Mi arrivano da più parti d’Italia provvedimenti giudiziali o proposte relativi alla risoluzione di casi di alienazione parentale. Dei più bizzarri.
Come quello, per fortuna poco diffuso, di trasferire il genitore dominante insieme al figlio in una comunità. Quando leggo questi provvedimenti, mi domando subito: qual è il senso?
Prima di tutto, è pacifico sostenere l’illegittimità dell’intervento coatto nei confronti del genitore dominante al quale non si può imporre di andare a vivere in una comunità.
Secondo aspetto, quello più rilevante. Qual è la ratio di un provvedimento così insensato? Davvero si può pensare che allontanare genitore dominante e figlio in una comunità possa risolvere le dinamiche disfunzionali dell’alienazione parentale?
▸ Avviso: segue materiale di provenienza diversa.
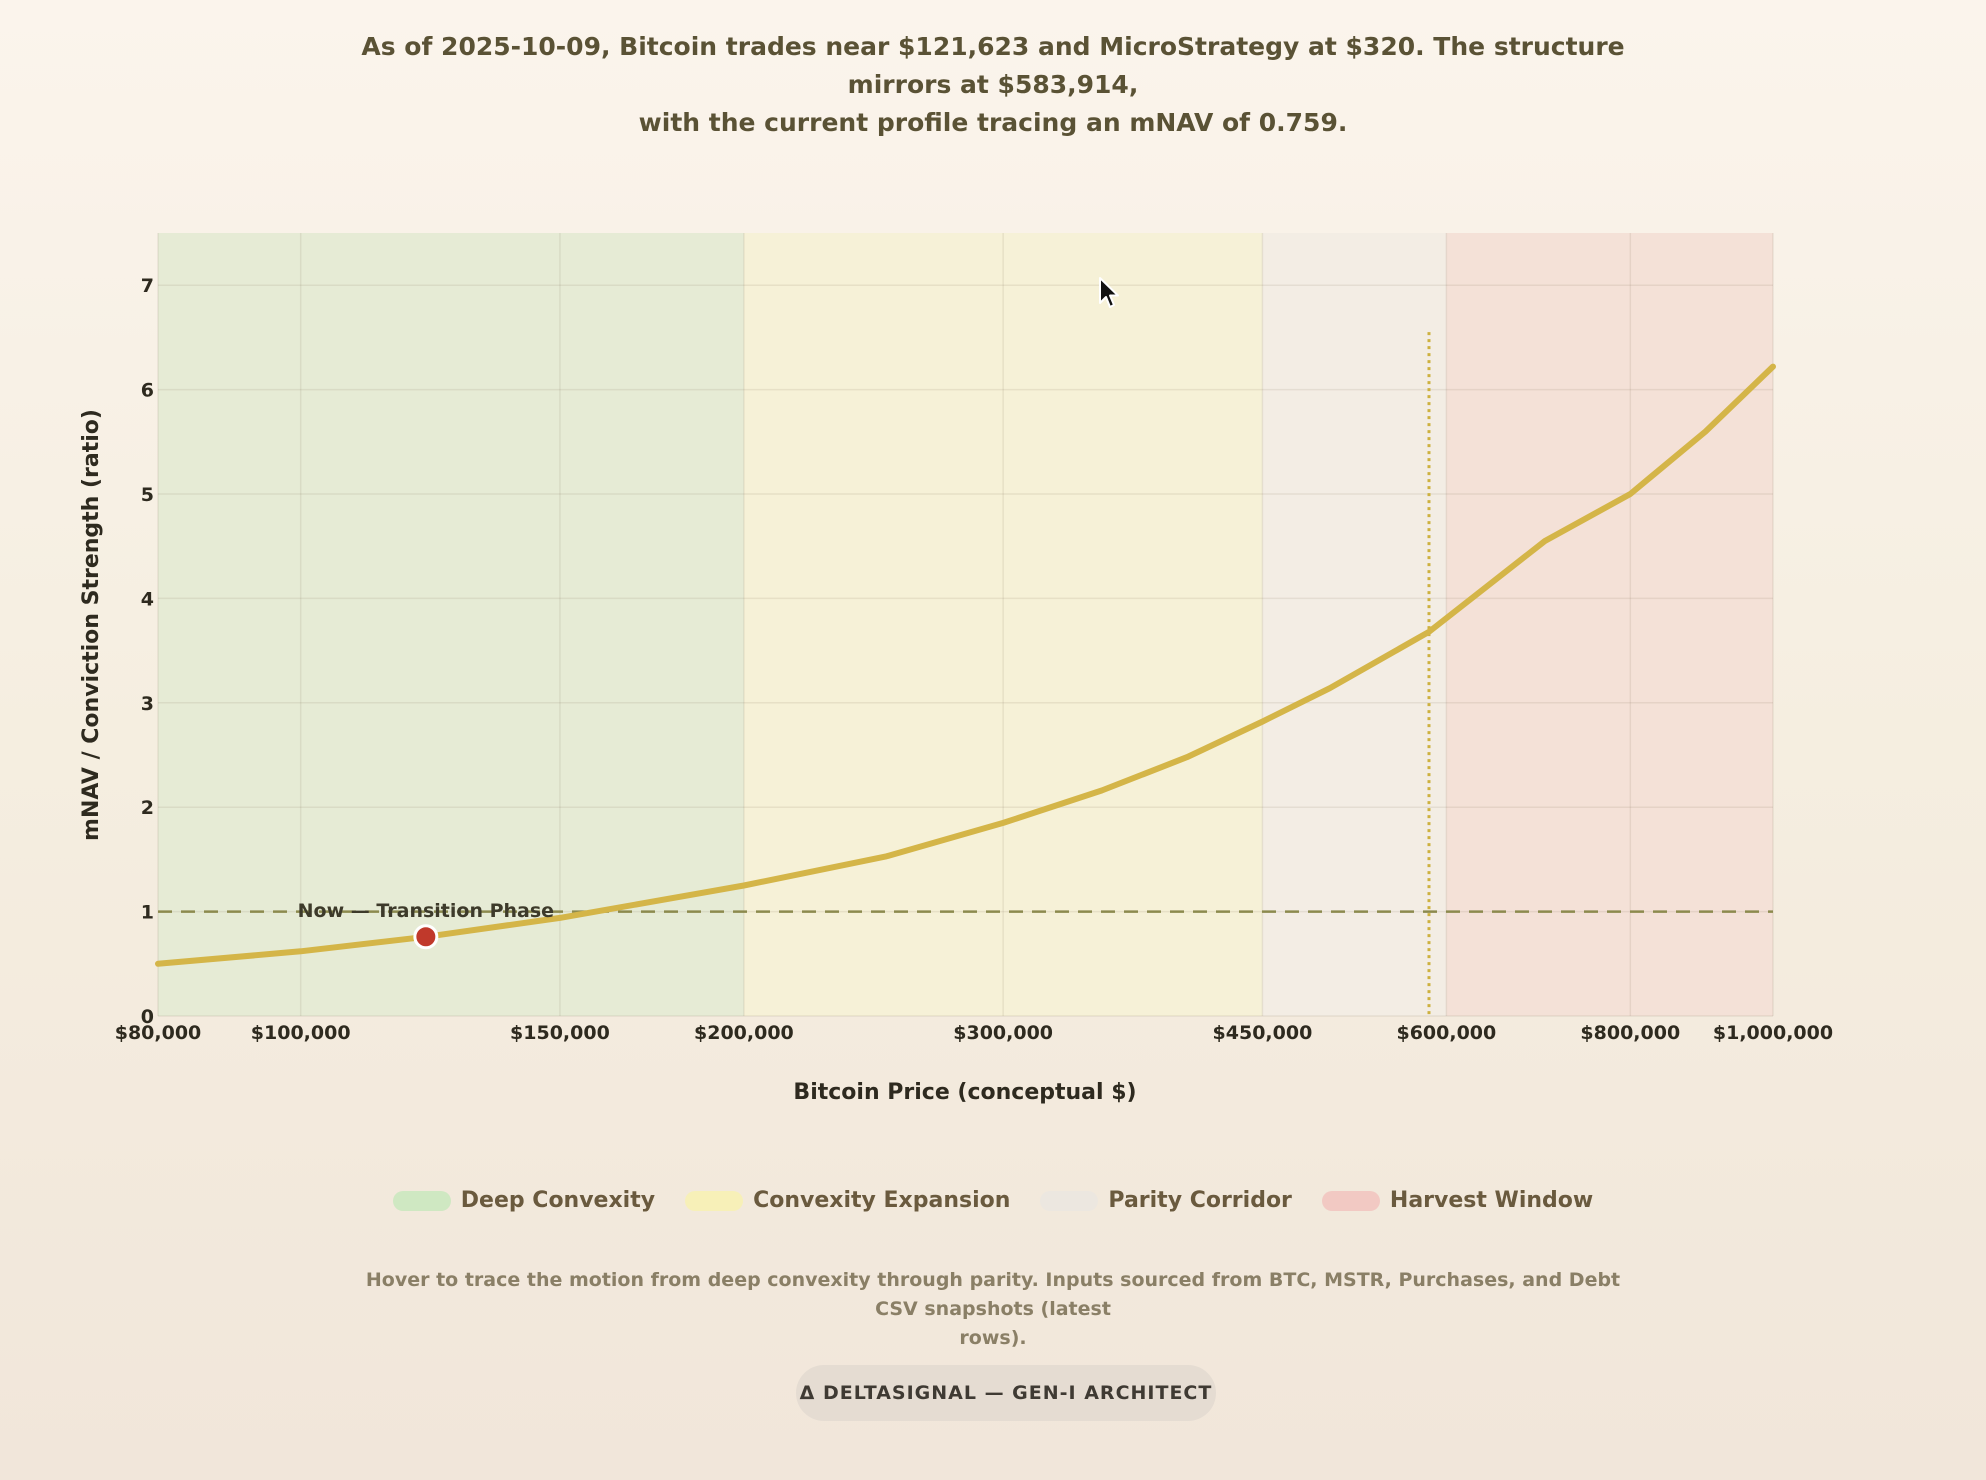 The height and width of the screenshot is (1480, 1986). Describe the element at coordinates (148, 808) in the screenshot. I see `y-tick-label: 2` at that location.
E come?
- forse si pensa che il problema dell’alienazione parentale sia la casa infestata da spiriti maligni piuttosto che il legame disfunzionale tra figlio e genitore dominante?
- arrivati in comunità, genitore e figlio vengono sottoposti all’elettroshok?
- il figlio viene accompagnato a fare gli improbabili incontri protetti con l’altro genitore mentre il genitore dominante rimane in comunità? E quale sarebbe la differenza tra casa e comunità? Il condizionamento diretto e indiretto continuerebbe inesorabile.
- la presenza costante di educatori all’interno della comunità garantisce la supervisione del rapporto tra figlio e genitore? E come? “Non devi condizionare tuo figlio, altrimenti oggi ti facciamo lavare i piatti!“
La realtà dei fatti è una sola: non si ha il coraggio di prendere il provvedimento (non “un provvedimento”) efficace, l’unico che nei casi più complessi e gravi potrebbe risultare efficace: l’allontanamento del figlio dal genitore dominante.
Paure e timori di assumersi la responsabilità di una decisione determinata, possono produrre soluzioni senza senso e fallimentari già in partenza.